Question: How many lines are in the largest EAD?
Motivation:
We wanted an answer to this question so that we could test our pipeline scalability and throughput. It turns out that this question is rather straightforward to answer using Bash commands and doesn’t require a stand-alone script.
Script: ad hoc
The following commands will pretty-print the EADs and then will count the number of lines in the pretty-printed files. We needed to pretty print the files because XML does not require line breaks, which means that a massive, properly formatted EAD may only contain one very long line. After pretty-printing, however, the EAD line counts can be accurately assessed. For example, without pretty printing, the file in our corpus with the greatest number of lines appears to be fales/mss_130.xml with 25,986 lines. After pretty printing, however, we find that the file with the greatest number of lines is actually cbh/bcms_0002.xml with 281,168 lines.
Please note that the pretty-print command below overwrites the original EADs with the pretty-printing version. This isn’t a problem for us because we store the EADs in a Git repository which allows us to easily restore the EADs to their original state.

■ Stated goal a: According to the passage on EAD line counts, which file has the greatest number of lines after pretty-printing?
The passage on EAD line counts and the entries that follow it were drawn from unrelated sources.

■ Provided entries:

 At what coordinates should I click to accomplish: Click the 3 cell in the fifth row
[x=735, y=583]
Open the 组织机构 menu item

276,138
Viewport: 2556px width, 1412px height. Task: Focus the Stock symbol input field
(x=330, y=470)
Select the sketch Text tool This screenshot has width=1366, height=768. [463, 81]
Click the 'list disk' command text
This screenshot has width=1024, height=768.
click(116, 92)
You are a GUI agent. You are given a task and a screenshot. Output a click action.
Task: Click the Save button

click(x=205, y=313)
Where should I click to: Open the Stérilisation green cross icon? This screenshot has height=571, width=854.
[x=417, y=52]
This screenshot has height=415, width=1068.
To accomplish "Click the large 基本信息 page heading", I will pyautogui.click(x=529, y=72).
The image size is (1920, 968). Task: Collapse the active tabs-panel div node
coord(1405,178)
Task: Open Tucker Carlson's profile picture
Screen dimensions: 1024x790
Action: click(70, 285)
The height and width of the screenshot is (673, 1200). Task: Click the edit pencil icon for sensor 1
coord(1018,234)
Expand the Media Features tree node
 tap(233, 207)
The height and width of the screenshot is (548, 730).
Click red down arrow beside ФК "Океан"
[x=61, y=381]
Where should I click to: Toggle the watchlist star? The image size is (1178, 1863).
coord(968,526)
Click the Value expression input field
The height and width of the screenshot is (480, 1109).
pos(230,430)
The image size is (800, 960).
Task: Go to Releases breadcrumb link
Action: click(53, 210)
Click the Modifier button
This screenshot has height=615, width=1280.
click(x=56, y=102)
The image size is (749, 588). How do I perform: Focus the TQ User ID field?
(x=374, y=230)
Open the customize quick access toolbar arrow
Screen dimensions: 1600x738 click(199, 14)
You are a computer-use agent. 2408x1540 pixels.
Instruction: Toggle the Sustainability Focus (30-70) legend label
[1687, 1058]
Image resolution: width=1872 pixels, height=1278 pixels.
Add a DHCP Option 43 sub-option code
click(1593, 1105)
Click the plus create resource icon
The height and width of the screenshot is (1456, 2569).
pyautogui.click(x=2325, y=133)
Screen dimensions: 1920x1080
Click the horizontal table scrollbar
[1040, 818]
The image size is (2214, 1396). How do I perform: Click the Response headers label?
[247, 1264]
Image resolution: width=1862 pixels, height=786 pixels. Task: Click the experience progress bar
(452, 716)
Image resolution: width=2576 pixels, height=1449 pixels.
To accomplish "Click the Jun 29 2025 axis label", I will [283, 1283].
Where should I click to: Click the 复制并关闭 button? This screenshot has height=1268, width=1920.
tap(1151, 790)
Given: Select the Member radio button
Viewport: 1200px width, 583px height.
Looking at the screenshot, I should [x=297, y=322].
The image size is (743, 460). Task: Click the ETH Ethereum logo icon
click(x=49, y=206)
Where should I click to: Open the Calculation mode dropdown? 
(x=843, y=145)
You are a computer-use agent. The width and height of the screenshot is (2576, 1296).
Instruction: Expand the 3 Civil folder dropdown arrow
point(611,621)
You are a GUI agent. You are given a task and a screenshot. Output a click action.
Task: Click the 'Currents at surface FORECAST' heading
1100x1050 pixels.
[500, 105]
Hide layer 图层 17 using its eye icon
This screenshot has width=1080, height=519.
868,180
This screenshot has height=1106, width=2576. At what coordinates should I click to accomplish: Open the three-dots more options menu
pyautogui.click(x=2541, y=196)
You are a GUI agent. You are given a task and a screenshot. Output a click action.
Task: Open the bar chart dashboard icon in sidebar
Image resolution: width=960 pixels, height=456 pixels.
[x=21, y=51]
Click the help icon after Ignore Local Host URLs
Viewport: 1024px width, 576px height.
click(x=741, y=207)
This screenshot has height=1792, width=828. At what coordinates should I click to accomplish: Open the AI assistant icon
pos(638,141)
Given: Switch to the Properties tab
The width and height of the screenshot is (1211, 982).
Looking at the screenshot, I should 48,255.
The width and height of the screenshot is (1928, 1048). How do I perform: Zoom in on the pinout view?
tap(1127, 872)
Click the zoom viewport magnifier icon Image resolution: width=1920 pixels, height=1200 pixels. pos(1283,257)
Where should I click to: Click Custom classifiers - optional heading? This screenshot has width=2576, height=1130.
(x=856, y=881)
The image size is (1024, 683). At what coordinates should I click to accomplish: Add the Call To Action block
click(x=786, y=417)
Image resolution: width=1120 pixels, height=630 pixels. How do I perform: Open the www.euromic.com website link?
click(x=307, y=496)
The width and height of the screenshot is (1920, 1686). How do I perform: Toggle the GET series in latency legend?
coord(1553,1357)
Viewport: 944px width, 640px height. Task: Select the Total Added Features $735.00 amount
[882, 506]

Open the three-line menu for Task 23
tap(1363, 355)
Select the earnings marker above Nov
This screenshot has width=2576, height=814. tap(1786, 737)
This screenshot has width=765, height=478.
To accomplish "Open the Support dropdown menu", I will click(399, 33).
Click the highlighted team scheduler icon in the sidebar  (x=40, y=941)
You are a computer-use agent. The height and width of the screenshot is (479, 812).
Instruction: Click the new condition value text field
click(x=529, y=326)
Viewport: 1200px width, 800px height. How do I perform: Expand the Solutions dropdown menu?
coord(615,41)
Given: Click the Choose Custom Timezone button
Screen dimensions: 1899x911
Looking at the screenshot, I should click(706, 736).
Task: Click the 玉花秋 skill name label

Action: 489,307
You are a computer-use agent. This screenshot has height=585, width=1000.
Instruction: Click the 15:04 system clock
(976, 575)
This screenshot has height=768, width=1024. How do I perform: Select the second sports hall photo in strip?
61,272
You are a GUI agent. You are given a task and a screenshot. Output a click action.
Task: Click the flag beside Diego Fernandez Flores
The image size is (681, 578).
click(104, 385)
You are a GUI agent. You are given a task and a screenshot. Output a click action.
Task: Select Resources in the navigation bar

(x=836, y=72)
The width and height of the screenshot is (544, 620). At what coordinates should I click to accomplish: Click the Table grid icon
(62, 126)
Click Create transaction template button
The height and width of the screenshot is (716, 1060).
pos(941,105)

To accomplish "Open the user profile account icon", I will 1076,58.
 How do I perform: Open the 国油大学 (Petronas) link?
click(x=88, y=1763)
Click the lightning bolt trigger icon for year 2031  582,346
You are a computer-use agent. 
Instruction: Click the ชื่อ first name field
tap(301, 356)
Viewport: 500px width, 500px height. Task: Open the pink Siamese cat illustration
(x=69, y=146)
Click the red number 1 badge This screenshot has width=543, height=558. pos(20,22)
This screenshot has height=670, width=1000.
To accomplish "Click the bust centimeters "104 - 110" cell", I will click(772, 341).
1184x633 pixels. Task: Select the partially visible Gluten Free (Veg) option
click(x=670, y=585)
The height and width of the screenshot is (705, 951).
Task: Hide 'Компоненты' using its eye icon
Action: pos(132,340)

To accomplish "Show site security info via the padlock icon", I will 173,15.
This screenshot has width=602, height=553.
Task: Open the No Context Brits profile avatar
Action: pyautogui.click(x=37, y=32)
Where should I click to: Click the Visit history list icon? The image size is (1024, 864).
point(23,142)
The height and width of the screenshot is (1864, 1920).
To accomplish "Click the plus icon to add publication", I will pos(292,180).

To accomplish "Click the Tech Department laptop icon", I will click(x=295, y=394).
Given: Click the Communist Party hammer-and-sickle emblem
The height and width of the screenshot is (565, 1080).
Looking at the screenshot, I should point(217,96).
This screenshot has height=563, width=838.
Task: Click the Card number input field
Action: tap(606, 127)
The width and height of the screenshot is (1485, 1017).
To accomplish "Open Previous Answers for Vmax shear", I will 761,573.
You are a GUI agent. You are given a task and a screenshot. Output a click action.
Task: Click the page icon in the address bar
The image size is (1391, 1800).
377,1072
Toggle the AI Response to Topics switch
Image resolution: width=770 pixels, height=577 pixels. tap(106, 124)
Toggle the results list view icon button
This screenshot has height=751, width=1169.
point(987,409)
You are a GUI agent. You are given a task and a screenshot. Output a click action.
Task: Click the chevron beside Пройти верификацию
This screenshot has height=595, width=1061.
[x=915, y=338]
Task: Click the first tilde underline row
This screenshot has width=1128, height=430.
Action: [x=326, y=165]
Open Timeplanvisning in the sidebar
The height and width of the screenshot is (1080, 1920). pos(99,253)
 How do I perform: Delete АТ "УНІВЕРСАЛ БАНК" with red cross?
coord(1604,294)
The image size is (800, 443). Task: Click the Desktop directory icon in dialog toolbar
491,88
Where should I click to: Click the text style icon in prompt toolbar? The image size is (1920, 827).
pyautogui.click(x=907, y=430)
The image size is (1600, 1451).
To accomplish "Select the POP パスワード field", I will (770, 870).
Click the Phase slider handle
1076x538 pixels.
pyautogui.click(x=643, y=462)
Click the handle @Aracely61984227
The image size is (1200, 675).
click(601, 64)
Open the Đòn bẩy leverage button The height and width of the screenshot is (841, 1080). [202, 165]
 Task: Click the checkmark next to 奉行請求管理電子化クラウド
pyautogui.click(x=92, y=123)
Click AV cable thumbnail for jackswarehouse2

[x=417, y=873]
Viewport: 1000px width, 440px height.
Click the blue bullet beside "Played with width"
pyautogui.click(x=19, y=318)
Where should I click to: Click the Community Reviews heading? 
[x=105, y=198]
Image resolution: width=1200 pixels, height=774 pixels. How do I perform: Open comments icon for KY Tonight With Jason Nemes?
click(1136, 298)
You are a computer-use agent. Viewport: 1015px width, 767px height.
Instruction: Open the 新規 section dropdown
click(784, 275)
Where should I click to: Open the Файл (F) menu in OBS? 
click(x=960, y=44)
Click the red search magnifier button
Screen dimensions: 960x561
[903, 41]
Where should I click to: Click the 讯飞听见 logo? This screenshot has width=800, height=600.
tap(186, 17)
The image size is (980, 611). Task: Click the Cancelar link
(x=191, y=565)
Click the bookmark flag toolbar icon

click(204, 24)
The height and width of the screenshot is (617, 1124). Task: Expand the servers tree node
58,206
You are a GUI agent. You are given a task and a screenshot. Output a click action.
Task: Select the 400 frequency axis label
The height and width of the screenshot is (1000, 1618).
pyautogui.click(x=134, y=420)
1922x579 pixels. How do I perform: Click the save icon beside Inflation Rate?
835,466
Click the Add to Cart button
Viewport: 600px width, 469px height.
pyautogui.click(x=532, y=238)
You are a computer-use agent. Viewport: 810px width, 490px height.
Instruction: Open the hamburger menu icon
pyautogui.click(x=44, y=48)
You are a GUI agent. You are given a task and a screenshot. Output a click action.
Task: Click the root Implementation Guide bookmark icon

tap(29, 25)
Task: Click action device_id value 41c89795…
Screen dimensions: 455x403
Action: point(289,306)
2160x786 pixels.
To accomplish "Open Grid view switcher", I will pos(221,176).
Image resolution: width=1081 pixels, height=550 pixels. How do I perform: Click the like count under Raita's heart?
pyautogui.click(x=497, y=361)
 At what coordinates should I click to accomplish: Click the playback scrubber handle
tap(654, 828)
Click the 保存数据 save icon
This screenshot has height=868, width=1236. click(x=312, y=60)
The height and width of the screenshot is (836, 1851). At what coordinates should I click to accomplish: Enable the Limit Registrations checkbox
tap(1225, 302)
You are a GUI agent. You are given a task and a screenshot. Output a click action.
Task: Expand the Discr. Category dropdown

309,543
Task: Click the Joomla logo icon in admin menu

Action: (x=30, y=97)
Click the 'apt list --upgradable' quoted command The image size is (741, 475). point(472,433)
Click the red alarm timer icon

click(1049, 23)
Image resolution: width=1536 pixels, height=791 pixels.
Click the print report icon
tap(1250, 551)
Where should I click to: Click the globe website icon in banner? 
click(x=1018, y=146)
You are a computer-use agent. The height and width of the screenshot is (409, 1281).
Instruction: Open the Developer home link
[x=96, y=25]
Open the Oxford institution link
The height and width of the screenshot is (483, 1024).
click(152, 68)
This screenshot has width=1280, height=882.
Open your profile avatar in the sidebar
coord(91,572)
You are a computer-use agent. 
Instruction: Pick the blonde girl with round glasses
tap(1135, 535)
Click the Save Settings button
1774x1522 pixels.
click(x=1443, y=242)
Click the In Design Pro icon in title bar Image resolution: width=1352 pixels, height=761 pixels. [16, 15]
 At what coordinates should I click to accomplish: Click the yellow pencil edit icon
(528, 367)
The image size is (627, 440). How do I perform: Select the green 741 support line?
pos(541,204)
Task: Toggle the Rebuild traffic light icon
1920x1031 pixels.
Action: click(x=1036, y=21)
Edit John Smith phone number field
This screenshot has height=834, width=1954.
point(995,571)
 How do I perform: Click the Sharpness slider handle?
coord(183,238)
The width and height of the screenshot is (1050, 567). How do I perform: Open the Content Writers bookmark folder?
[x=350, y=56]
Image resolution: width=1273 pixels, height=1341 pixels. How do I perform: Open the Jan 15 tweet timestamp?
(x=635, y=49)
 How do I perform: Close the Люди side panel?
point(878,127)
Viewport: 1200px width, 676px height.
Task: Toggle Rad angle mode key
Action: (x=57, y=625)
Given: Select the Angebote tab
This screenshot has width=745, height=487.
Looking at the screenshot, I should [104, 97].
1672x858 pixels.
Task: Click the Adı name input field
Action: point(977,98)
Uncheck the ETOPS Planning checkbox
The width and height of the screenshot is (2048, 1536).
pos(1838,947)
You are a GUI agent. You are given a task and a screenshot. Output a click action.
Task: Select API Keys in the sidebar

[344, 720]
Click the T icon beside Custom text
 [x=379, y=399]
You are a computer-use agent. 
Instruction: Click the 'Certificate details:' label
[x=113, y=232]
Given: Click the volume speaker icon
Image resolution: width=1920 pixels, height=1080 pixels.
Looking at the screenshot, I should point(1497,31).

■ Stated goal b: Reproduce the entries verbatim from the line with "Click the zoom" to the line with "coord(615,41)", both included.

■ Answer a: cbh/bcms_0002.xml, with 281,168 lines.

■ Answer b:
Click the zoom viewport magnifier icon Image resolution: width=1920 pixels, height=1200 pixels. pos(1283,257)
Where should I click to: Click Custom classifiers - optional heading? This screenshot has width=2576, height=1130.
(x=856, y=881)
The image size is (1024, 683). At what coordinates should I click to accomplish: Add the Call To Action block
click(x=786, y=417)
Image resolution: width=1120 pixels, height=630 pixels. How do I perform: Open the www.euromic.com website link?
click(x=307, y=496)
The width and height of the screenshot is (1920, 1686). How do I perform: Toggle the GET series in latency legend?
coord(1553,1357)
Viewport: 944px width, 640px height. Task: Select the Total Added Features $735.00 amount
[882, 506]

Open the three-line menu for Task 23
tap(1363, 355)
Select the earnings marker above Nov
This screenshot has width=2576, height=814. tap(1786, 737)
This screenshot has width=765, height=478.
To accomplish "Open the Support dropdown menu", I will click(399, 33).
Click the highlighted team scheduler icon in the sidebar  (x=40, y=941)
You are a computer-use agent. The height and width of the screenshot is (479, 812).
Instruction: Click the new condition value text field
click(x=529, y=326)
Viewport: 1200px width, 800px height. How do I perform: Expand the Solutions dropdown menu?
coord(615,41)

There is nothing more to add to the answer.